### Source data ###

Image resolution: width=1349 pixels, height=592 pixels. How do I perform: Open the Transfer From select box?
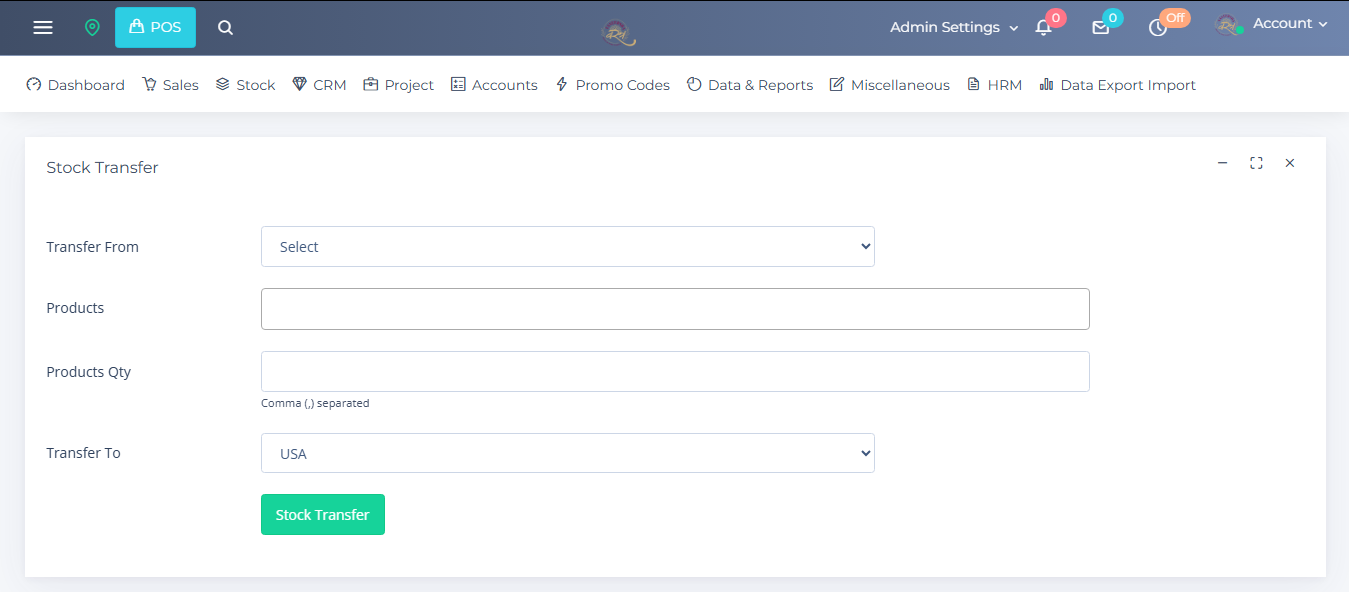(568, 247)
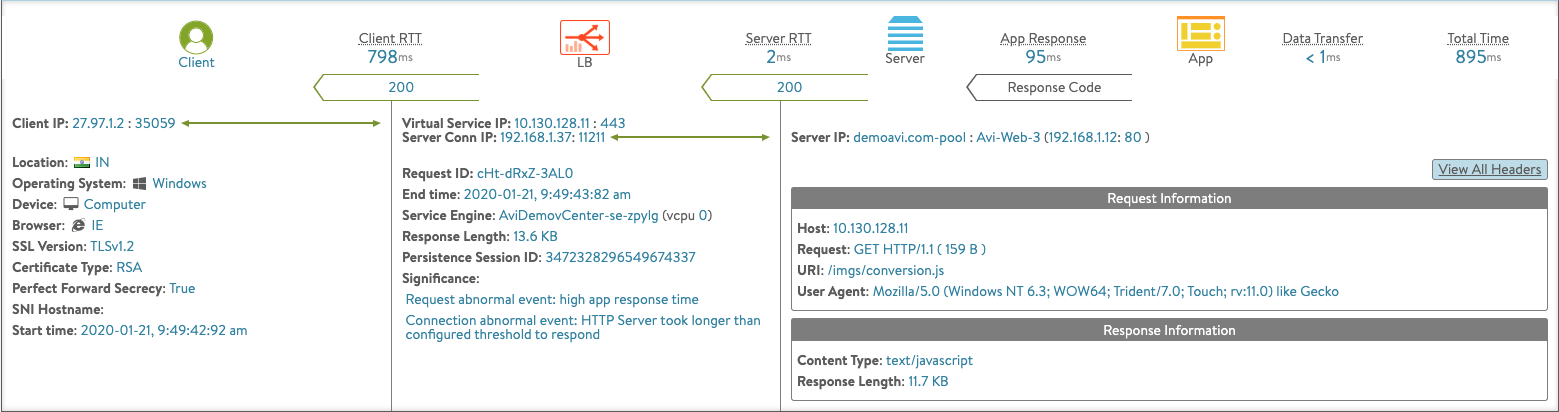Click the high app response time significance

coord(552,299)
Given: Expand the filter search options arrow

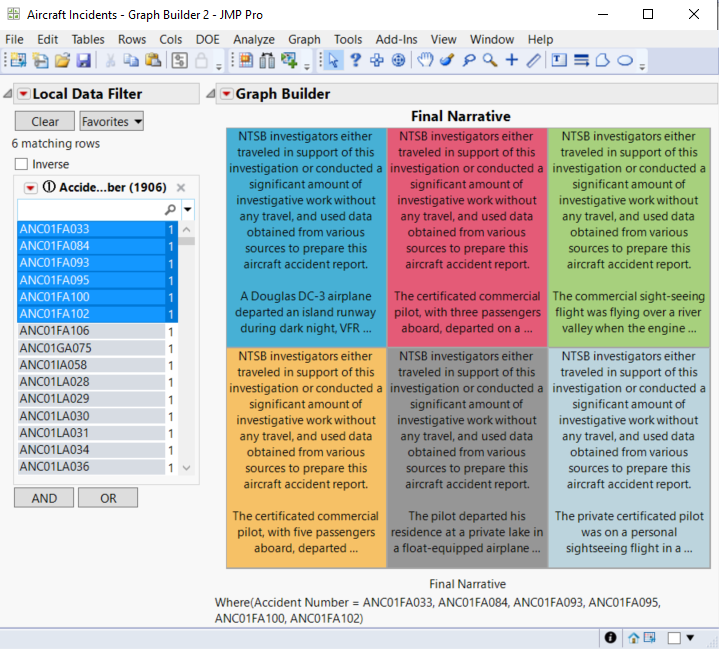Looking at the screenshot, I should 188,210.
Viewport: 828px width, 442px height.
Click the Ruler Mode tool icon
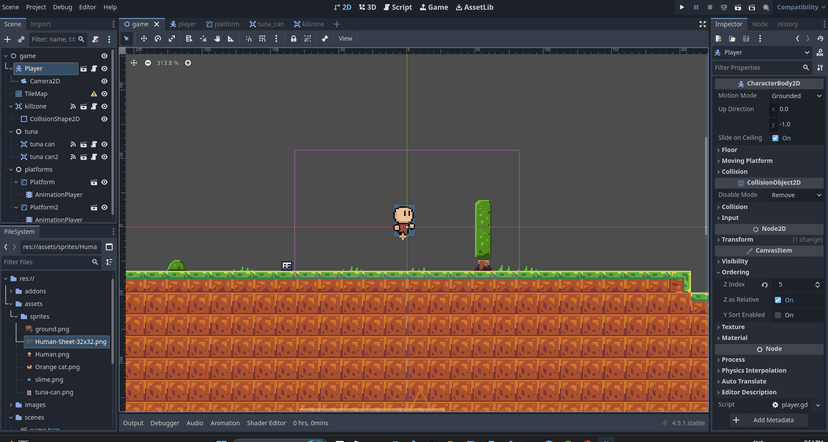231,38
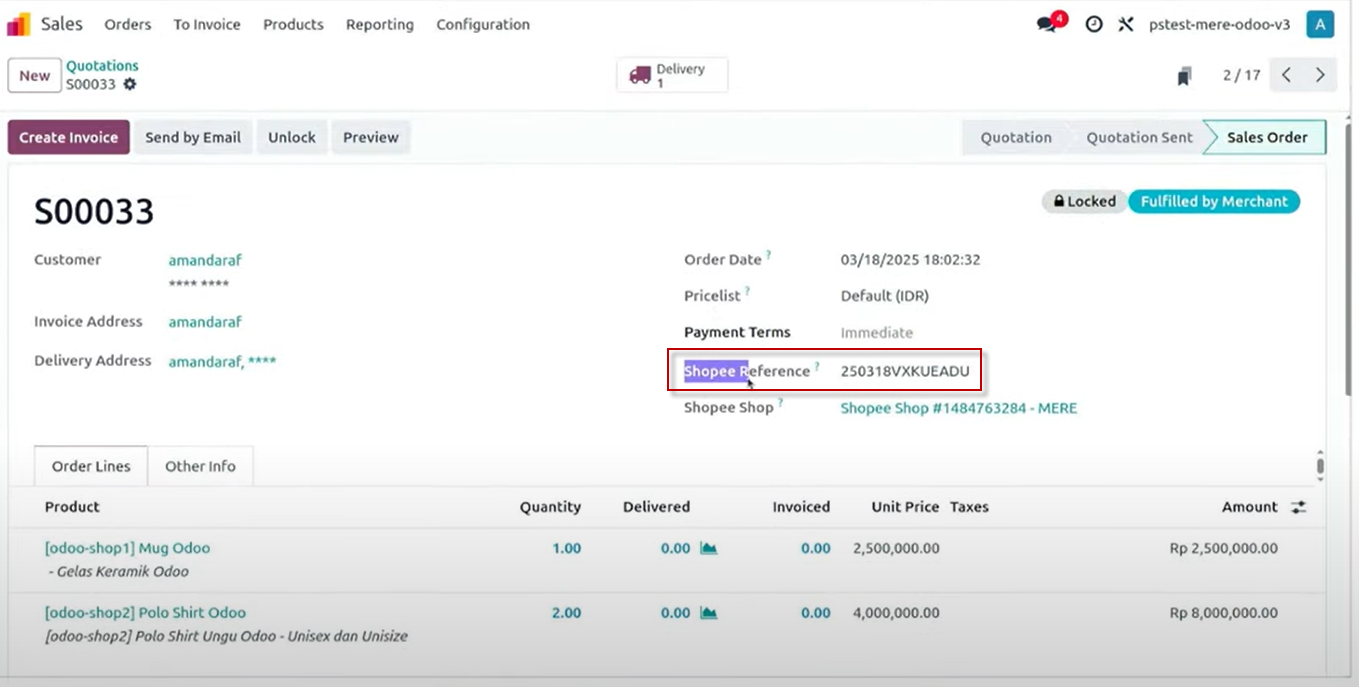The height and width of the screenshot is (687, 1359).
Task: Open column settings icon next to Amount
Action: 1298,507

###

Take the line containing "Viewport: 828px width, 442px height." as the first line and the last line of the data above as the final one, and output exactly the lines between them, inclusive, with no pictures.

Viewport: 828px width, 442px height.
Click the Ruler Mode tool icon
231,38
The height and width of the screenshot is (687, 1359).
Task: Open column settings icon next to Amount
Action: 1298,507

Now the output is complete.